Circular knitting or knitting in the round is a form of knitting that creates a seamless tube. Work in the round is begun by casting on stitches as for flat knitting but then joining the ends of that row of  stitches to form a circle. Knitting is worked in rounds (the equivalent of the rows in flat knitting), which forms the tube by winding around in a helix.

Originally, circular knitting was done using a set of four or five double-pointed needles. Today, knitters often use instead a circular needle, which resembles a pair of short knitting needles connected by a cable between them. Circular knitting can also be performed by knitting machines: a double-bed machine can be set up to knit on its front bed in one direction and then its back bed on the return, which creates the tube. Specialized knitting machines for sock-knitting use individual latch-hook needles to make each stitch in a round frame.

Many types of sweaters are traditionally knit in the round. Planned openings (arm holes, necks, cardigan fronts) are temporarily knitted with extra stitches, reinforced if necessary.

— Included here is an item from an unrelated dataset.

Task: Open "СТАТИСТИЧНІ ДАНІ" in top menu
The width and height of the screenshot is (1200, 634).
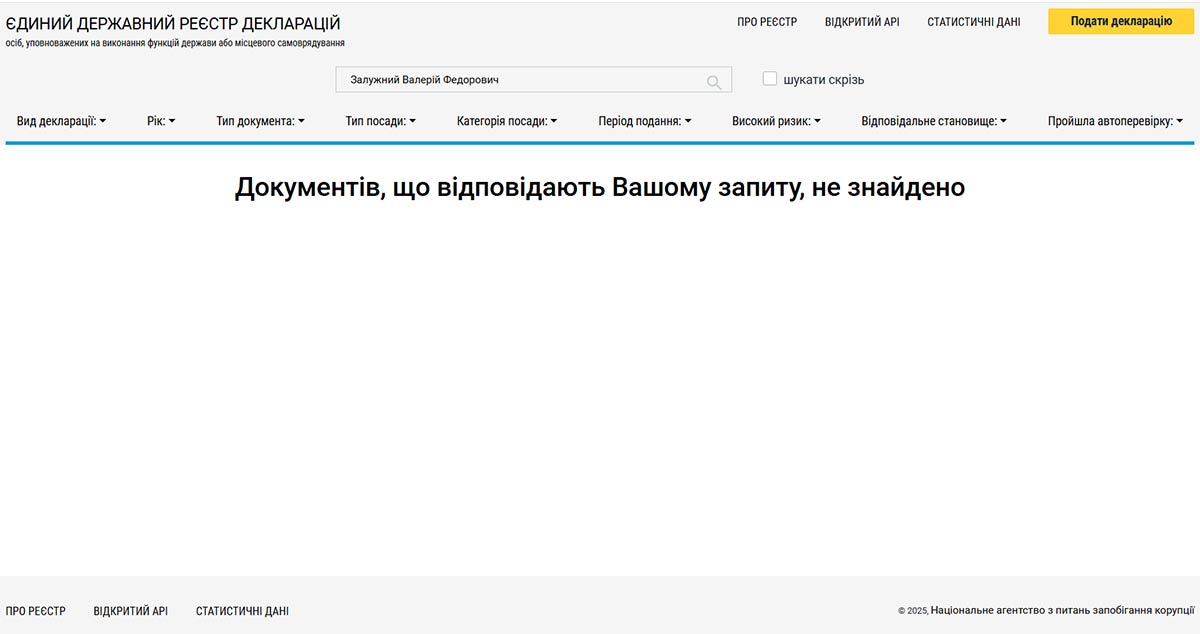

Then the extra stitches are cut to create the opening, and are stitched with a sewing machine to prevent unraveling.  This technique is called steeking.

Magic loop technique 
Invented by Sarah Hauschka and first described in Beverly Galeskas’s booklet The Magic Loop, this technique uses a long circular knitting needle (for instance 40 inches) to knit projects (of any circumference substantially less than the needle length) in the round. The key is pulling a loop of extra cable out between the stitches halfway through the round.

The magic loop technique also allows knitting two-at-a-time projects like pairs of socks or the sleeves of sweaters. This knitting both pieces at once makes it easier to render the two as similar as possible.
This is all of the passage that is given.